■ **Problem**
In the entries below, locate the line with "The width and", then give again that line and all lines after it, exactly, with pictures omitted.

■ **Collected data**
BEGIN

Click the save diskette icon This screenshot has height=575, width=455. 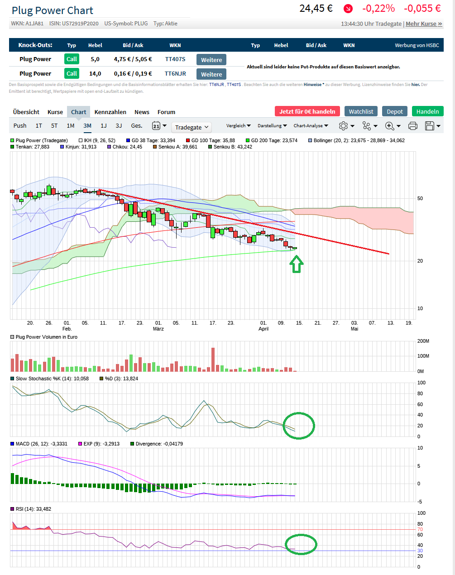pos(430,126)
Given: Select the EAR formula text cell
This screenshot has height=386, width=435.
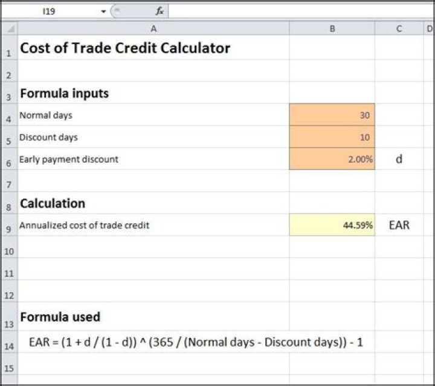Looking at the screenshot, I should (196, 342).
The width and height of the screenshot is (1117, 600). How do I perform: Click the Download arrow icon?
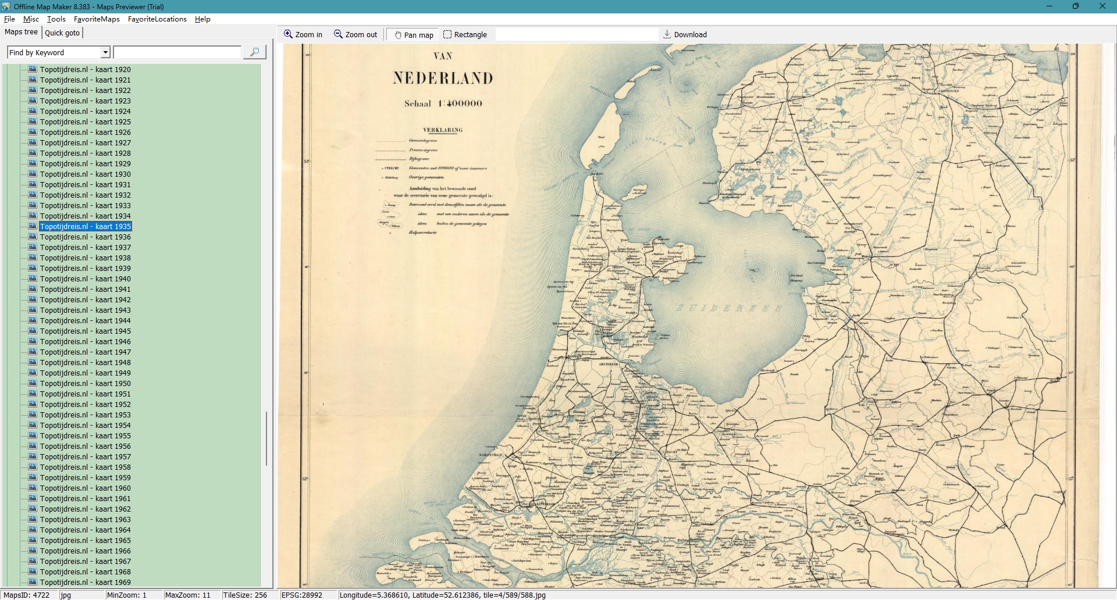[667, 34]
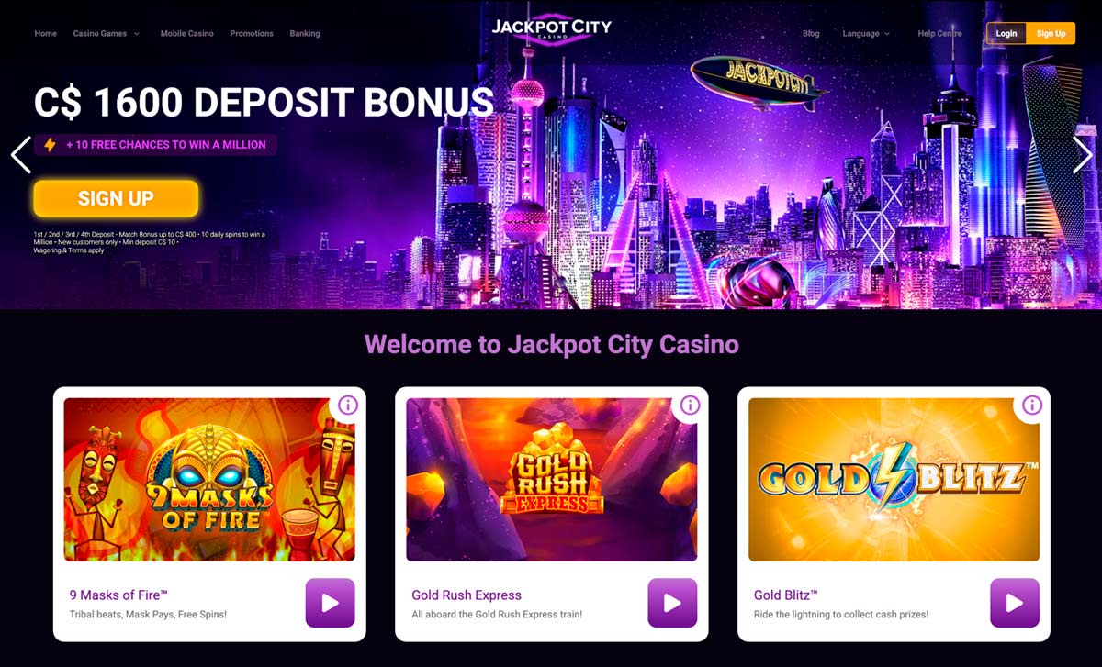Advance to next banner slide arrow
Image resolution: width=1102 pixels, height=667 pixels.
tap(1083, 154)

END

■ **Finished task**
The width and height of the screenshot is (1117, 600). How do I perform: Click the Download arrow icon?
[667, 34]
Advance to next banner slide arrow
Image resolution: width=1102 pixels, height=667 pixels.
tap(1083, 154)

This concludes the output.